EXERCISE REQUIREMENTS: Turn the entries below into a JSON list of strings with one string per line. Leave out any blank lines.

Data items:
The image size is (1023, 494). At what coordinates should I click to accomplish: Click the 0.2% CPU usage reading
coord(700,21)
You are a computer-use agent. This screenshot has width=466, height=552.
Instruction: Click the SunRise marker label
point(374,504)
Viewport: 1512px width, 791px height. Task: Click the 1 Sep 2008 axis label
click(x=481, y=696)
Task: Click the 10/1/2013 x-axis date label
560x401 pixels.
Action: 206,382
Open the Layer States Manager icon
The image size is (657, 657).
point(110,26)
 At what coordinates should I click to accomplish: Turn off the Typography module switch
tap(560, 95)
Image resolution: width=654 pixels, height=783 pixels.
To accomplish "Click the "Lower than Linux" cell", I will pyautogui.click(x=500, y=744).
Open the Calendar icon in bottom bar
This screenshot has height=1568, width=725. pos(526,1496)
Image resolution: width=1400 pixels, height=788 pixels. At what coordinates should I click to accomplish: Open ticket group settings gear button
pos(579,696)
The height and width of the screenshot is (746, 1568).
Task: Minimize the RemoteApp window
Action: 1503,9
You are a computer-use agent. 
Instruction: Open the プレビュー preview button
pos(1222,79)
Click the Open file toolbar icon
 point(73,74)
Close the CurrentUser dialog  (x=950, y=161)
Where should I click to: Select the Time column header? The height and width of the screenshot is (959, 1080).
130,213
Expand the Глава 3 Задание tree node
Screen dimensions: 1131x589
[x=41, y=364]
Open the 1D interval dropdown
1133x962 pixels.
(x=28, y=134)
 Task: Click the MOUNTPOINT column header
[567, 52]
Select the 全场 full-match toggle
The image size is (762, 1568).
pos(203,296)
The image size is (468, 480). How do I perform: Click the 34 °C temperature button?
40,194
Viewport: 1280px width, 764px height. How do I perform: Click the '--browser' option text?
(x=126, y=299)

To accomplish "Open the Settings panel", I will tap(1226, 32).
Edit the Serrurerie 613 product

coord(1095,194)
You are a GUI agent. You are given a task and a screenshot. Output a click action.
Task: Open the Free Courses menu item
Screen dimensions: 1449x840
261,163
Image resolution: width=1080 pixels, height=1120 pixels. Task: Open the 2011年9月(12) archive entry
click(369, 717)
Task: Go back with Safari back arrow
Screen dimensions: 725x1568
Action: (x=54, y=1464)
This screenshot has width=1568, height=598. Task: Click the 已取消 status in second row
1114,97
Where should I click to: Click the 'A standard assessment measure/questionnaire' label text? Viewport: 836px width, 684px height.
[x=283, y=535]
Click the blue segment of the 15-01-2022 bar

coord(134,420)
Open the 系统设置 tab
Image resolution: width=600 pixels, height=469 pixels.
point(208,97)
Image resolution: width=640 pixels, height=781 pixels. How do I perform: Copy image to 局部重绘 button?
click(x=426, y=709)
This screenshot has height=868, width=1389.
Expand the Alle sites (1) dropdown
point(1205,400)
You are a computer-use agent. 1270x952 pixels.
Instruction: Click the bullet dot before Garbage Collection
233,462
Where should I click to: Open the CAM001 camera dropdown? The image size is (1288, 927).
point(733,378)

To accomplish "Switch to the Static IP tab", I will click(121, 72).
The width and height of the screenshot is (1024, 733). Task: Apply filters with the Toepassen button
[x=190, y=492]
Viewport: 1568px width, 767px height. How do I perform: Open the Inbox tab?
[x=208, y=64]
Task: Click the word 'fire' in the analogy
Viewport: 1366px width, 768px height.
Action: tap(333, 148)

CORRECT RESULT:
[
  "The image size is (1023, 494). At what coordinates should I click to accomplish: Click the 0.2% CPU usage reading",
  "coord(700,21)",
  "You are a computer-use agent. This screenshot has width=466, height=552.",
  "Instruction: Click the SunRise marker label",
  "point(374,504)",
  "Viewport: 1512px width, 791px height. Task: Click the 1 Sep 2008 axis label",
  "click(x=481, y=696)",
  "Task: Click the 10/1/2013 x-axis date label",
  "560x401 pixels.",
  "Action: 206,382",
  "Open the Layer States Manager icon",
  "The image size is (657, 657).",
  "point(110,26)",
  " At what coordinates should I click to accomplish: Turn off the Typography module switch",
  "tap(560, 95)",
  "Image resolution: width=654 pixels, height=783 pixels.",
  "To accomplish \"Click the \"Lower than Linux\" cell\", I will pyautogui.click(x=500, y=744).",
  "Open the Calendar icon in bottom bar",
  "This screenshot has height=1568, width=725. pos(526,1496)",
  "Image resolution: width=1400 pixels, height=788 pixels. At what coordinates should I click to accomplish: Open ticket group settings gear button",
  "pos(579,696)",
  "The height and width of the screenshot is (746, 1568).",
  "Task: Minimize the RemoteApp window",
  "Action: 1503,9",
  "You are a computer-use agent. ",
  "Instruction: Open the プレビュー preview button",
  "pos(1222,79)",
  "Click the Open file toolbar icon",
  " point(73,74)",
  "Close the CurrentUser dialog  (x=950, y=161)",
  "Where should I click to: Select the Time column header? The height and width of the screenshot is (959, 1080).",
  "130,213",
  "Expand the Глава 3 Задание tree node",
  "Screen dimensions: 1131x589",
  "[x=41, y=364]",
  "Open the 1D interval dropdown",
  "1133x962 pixels.",
  "(x=28, y=134)",
  " Task: Click the MOUNTPOINT column header",
  "[567, 52]",
  "Select the 全场 full-match toggle",
  "The image size is (762, 1568).",
  "pos(203,296)",
  "The image size is (468, 480). How do I perform: Click the 34 °C temperature button?",
  "40,194",
  "Viewport: 1280px width, 764px height. How do I perform: Click the '--browser' option text?",
  "(x=126, y=299)",
  "To accomplish \"Open the Settings panel\", I will tap(1226, 32).",
  "Edit the Serrurerie 613 product",
  "coord(1095,194)",
  "You are a GUI agent. You are given a task and a screenshot. Output a click action.",
  "Task: Open the Free Courses menu item",
  "Screen dimensions: 1449x840",
  "261,163",
  "Image resolution: width=1080 pixels, height=1120 pixels. Task: Open the 2011年9月(12) archive entry",
  "click(369, 717)",
  "Task: Go back with Safari back arrow",
  "Screen dimensions: 725x1568",
  "Action: (x=54, y=1464)",
  "This screenshot has width=1568, height=598. Task: Click the 已取消 status in second row",
  "1114,97",
  "Where should I click to: Click the 'A standard assessment measure/questionnaire' label text? Viewport: 836px width, 684px height.",
  "[x=283, y=535]",
  "Click the blue segment of the 15-01-2022 bar",
  "coord(134,420)",
  "Open the 系统设置 tab",
  "Image resolution: width=600 pixels, height=469 pixels.",
  "point(208,97)",
  "Image resolution: width=640 pixels, height=781 pixels. How do I perform: Copy image to 局部重绘 button?",
  "click(x=426, y=709)",
  "This screenshot has height=868, width=1389.",
  "Expand the Alle sites (1) dropdown",
  "point(1205,400)",
  "You are a computer-use agent. 1270x952 pixels.",
  "Instruction: Click the bullet dot before Garbage Collection",
  "233,462",
  "Where should I click to: Open the CAM001 camera dropdown? The image size is (1288, 927).",
  "point(733,378)",
  "To accomplish \"Switch to the Static IP tab\", I will click(121, 72).",
  "The width and height of the screenshot is (1024, 733). Task: Apply filters with the Toepassen button",
  "[x=190, y=492]",
  "Viewport: 1568px width, 767px height. How do I perform: Open the Inbox tab?",
  "[x=208, y=64]",
  "Task: Click the word 'fire' in the analogy",
  "Viewport: 1366px width, 768px height.",
  "Action: tap(333, 148)"
]